Saturday, March 21, 2009

Hmmm..

"I love you!"i was a little shy,
"So what" came back the reply.
"Boys make you cry,
So i dont wanna try".
"But i wont" i tried to say,
"You cant help it" she cut my way.

Two minutes of silence
"We have met only once".
"How can i love you"
"Haan i still like you".
"You are a good friend"
"So will help you have another girlfriend".
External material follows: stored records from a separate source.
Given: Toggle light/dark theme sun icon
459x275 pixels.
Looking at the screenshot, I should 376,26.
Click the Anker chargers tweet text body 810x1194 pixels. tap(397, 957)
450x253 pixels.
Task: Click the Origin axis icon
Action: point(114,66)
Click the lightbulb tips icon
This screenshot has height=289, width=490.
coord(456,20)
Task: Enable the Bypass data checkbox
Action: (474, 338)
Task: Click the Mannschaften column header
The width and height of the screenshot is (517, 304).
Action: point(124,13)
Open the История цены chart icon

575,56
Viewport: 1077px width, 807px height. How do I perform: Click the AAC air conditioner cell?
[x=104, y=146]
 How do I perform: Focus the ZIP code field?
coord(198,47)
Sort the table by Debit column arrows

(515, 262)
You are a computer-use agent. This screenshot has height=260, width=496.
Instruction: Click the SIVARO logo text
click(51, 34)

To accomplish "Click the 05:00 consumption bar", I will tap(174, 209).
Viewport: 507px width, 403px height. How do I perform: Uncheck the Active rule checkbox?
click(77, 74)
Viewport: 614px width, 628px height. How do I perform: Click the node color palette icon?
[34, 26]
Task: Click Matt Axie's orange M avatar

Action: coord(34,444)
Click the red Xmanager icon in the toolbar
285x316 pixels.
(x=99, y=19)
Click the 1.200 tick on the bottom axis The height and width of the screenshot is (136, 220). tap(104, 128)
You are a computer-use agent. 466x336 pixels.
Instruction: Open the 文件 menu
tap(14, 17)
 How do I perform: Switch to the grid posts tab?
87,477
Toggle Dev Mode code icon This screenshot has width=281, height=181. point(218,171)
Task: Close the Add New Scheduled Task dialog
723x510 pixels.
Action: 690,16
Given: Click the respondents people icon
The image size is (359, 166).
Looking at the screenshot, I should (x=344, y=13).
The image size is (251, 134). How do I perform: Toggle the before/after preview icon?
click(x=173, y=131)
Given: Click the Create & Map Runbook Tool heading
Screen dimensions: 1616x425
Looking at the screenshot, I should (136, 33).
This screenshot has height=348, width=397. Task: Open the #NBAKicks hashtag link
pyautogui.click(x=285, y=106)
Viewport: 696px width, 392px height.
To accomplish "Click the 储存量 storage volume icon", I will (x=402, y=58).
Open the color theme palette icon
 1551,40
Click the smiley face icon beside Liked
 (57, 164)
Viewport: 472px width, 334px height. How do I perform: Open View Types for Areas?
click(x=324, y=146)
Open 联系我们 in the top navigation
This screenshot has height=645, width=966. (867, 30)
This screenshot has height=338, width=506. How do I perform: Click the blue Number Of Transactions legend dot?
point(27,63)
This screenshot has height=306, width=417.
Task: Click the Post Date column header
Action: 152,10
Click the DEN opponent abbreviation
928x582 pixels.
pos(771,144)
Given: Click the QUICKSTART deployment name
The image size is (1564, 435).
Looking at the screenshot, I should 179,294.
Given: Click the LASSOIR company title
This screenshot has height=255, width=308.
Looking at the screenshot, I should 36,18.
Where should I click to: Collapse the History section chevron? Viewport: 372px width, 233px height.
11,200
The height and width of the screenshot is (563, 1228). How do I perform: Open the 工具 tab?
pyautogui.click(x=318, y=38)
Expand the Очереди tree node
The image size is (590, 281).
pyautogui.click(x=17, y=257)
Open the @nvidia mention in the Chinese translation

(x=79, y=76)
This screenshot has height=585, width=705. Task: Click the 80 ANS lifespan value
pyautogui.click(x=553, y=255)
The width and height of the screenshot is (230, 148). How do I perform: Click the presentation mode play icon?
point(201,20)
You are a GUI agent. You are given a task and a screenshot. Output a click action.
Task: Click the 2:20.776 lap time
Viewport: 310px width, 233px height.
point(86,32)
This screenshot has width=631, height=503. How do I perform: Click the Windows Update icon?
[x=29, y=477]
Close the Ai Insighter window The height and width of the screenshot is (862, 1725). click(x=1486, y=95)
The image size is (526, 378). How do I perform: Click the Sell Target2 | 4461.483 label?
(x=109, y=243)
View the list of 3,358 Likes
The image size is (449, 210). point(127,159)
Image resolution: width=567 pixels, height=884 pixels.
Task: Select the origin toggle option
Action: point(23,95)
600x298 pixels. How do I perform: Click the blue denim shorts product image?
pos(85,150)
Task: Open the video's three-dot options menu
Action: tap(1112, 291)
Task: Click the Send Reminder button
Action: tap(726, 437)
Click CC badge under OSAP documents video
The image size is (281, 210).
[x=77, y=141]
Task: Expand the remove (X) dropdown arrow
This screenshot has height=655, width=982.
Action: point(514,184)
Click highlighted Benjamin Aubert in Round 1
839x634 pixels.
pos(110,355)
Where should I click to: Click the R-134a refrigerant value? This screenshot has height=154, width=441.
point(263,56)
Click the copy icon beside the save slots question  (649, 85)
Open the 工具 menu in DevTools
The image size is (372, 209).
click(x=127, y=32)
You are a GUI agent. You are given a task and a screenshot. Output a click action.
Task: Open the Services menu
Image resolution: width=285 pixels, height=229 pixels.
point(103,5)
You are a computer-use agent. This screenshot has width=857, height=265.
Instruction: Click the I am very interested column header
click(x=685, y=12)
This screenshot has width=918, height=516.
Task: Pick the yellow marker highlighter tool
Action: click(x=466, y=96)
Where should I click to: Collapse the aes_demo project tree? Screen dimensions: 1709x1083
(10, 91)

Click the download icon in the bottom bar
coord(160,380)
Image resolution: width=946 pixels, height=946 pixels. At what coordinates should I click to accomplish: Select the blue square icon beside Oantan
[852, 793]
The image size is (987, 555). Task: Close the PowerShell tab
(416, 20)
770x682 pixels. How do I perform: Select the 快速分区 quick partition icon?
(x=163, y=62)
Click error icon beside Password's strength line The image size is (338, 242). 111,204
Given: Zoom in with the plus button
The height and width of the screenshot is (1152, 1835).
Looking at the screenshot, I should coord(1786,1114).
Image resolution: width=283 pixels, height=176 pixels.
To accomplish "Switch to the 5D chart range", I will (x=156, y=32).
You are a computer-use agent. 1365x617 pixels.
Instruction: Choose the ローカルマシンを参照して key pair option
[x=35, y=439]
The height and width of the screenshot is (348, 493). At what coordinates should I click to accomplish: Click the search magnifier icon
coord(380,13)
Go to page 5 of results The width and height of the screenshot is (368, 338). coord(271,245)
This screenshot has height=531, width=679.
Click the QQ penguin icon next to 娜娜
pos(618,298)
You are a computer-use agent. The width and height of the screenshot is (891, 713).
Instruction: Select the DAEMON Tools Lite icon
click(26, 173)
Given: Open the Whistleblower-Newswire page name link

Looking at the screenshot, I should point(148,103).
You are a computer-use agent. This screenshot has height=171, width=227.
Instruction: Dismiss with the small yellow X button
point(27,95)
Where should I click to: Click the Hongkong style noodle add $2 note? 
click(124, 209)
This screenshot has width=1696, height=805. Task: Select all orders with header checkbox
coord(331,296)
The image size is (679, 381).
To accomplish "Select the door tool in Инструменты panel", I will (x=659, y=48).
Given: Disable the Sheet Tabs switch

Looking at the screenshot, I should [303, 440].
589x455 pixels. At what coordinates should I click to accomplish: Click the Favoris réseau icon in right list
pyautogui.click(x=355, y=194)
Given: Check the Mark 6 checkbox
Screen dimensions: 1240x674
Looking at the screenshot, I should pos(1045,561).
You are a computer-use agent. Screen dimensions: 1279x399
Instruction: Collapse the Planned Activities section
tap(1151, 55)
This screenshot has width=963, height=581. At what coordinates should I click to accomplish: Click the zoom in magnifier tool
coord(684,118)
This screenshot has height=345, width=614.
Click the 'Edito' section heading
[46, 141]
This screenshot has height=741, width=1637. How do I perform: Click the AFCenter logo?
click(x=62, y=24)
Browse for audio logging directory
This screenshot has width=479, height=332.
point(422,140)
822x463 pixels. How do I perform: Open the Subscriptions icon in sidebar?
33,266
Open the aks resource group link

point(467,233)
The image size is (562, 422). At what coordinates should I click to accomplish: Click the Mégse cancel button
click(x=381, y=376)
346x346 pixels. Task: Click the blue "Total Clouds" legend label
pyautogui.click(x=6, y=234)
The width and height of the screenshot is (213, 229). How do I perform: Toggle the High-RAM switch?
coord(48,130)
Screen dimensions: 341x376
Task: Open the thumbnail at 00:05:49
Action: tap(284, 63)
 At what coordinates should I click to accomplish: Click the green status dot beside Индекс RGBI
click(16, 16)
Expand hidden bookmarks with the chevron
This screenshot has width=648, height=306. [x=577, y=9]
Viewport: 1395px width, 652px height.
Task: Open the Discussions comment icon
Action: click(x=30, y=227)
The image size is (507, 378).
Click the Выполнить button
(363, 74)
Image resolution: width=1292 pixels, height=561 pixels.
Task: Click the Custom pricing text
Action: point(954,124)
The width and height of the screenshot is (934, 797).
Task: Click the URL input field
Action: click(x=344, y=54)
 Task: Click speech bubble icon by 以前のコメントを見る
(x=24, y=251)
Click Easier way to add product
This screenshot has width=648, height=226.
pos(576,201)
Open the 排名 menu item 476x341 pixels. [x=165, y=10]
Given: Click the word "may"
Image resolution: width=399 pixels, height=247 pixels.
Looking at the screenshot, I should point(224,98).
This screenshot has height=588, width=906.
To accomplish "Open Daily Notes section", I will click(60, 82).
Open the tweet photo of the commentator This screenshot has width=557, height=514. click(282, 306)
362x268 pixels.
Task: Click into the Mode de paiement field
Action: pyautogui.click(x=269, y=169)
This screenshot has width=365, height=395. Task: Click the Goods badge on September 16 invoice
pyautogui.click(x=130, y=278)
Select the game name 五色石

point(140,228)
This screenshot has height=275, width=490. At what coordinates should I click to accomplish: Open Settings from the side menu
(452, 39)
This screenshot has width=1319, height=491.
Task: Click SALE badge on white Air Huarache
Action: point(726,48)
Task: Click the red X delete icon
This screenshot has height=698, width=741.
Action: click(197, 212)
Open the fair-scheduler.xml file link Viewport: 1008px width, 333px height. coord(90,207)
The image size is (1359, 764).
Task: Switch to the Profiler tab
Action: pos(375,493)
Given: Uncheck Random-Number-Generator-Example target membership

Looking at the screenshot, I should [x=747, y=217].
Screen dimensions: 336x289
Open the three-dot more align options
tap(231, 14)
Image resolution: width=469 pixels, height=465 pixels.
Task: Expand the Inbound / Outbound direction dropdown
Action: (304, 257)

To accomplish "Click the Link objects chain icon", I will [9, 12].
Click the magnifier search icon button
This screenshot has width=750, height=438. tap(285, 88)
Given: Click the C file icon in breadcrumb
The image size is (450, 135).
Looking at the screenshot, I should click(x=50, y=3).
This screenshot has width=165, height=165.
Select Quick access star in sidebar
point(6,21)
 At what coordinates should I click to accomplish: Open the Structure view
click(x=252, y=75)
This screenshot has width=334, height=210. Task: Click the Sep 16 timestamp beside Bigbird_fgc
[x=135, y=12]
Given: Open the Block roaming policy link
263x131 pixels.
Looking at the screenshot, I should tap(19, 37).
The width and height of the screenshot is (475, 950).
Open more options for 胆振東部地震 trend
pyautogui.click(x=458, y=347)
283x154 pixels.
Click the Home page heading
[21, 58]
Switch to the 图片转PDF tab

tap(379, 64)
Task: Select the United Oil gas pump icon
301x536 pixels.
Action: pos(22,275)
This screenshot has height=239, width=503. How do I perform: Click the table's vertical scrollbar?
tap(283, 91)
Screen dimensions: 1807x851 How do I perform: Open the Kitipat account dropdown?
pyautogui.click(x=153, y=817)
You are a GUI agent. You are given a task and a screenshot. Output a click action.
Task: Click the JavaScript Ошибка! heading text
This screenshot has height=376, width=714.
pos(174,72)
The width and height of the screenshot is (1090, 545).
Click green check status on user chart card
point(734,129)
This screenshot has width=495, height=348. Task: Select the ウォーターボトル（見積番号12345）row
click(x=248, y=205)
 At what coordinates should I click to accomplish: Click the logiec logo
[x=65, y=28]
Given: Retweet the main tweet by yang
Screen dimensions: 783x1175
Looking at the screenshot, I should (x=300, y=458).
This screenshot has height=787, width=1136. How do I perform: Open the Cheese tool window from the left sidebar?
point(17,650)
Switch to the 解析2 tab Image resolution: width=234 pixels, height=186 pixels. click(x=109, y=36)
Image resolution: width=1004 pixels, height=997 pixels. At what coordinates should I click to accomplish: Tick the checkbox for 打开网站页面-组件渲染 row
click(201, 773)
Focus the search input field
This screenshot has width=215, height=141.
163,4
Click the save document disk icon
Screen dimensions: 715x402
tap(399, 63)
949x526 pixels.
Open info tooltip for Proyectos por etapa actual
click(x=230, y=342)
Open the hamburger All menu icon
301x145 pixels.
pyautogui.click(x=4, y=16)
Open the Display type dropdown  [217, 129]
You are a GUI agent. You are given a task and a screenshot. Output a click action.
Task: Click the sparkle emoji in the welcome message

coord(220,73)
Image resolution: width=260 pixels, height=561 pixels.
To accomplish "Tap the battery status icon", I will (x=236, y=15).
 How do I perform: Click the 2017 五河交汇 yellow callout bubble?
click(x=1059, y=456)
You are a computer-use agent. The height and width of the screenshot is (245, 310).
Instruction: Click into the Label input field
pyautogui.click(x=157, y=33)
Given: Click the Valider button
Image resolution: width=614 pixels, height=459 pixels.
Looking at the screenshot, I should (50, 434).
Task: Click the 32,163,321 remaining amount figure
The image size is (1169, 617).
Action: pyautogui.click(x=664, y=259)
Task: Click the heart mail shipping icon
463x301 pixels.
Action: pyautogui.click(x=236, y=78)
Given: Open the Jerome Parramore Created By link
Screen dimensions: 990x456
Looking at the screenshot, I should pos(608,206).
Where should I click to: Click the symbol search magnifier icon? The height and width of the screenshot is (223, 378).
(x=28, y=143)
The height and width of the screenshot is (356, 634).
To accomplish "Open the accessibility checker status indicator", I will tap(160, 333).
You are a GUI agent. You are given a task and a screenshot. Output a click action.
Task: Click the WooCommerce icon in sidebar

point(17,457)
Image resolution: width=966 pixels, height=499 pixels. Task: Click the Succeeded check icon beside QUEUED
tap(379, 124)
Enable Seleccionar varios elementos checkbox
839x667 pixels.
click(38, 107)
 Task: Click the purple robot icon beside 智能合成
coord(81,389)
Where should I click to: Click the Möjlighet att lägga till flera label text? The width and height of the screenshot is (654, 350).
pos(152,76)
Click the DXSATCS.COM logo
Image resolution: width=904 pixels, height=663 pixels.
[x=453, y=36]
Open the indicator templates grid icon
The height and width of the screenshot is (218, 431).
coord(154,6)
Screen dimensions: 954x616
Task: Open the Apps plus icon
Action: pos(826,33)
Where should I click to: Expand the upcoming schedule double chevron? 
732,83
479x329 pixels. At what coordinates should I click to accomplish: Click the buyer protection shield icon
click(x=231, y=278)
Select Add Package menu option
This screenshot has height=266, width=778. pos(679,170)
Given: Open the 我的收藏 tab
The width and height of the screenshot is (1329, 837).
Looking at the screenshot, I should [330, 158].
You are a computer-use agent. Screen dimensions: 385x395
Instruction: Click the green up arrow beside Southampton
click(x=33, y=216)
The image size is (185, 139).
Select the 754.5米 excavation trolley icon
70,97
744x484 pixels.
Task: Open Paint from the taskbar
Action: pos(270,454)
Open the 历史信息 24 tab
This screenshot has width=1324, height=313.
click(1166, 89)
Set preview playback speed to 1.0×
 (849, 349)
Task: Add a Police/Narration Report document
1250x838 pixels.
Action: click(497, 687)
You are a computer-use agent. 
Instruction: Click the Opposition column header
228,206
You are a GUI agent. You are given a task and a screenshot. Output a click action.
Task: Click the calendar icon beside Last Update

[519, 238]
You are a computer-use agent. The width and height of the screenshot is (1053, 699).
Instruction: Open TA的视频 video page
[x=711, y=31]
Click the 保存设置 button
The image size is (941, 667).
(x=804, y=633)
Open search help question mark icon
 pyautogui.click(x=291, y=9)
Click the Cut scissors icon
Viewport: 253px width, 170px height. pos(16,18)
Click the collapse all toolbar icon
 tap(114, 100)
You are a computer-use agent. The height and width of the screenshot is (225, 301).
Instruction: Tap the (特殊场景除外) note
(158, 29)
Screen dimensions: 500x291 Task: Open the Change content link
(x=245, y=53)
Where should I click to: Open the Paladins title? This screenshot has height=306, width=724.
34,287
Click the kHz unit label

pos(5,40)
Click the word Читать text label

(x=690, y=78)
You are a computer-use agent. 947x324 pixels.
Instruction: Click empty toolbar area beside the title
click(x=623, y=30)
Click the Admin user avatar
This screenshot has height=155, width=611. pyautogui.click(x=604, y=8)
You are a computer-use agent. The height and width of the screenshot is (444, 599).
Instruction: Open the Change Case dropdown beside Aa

As if It was a consolation
For showing my desperation.
Ya, I was a little desperate,
though realized just too late,
but by the time i wrote my fate.

Monday, March 16, 2009

kabhi khushi kabhi gham

The started off with a smile, though couldn't sleep well last night but still was completely fresh. The dreams have been weird, thoughts completely absurd but meaning full. The whole night i was thinking about that one thing that made me happy throughout my school days especially the +1 +2 days. Stealing samosas , that kanche waali botal, that beatings we used to give to each other (though i rarely got the chance to beat anyone), trying to look into our pockets for a single rupee to give to the angry bus conductor, who might throw away anytime from the bus no matter how large in number we were. 10 people trying to hold on one burger, and finally rushing "i got it! i got it". Those were the memories that i will never forget. Everybody of us used to have enough money to buy a samosa for himself or a soda bottle but it dint tasted until we snatch it from the others. That proud feeling of stealing and snatching made those days hard to forget.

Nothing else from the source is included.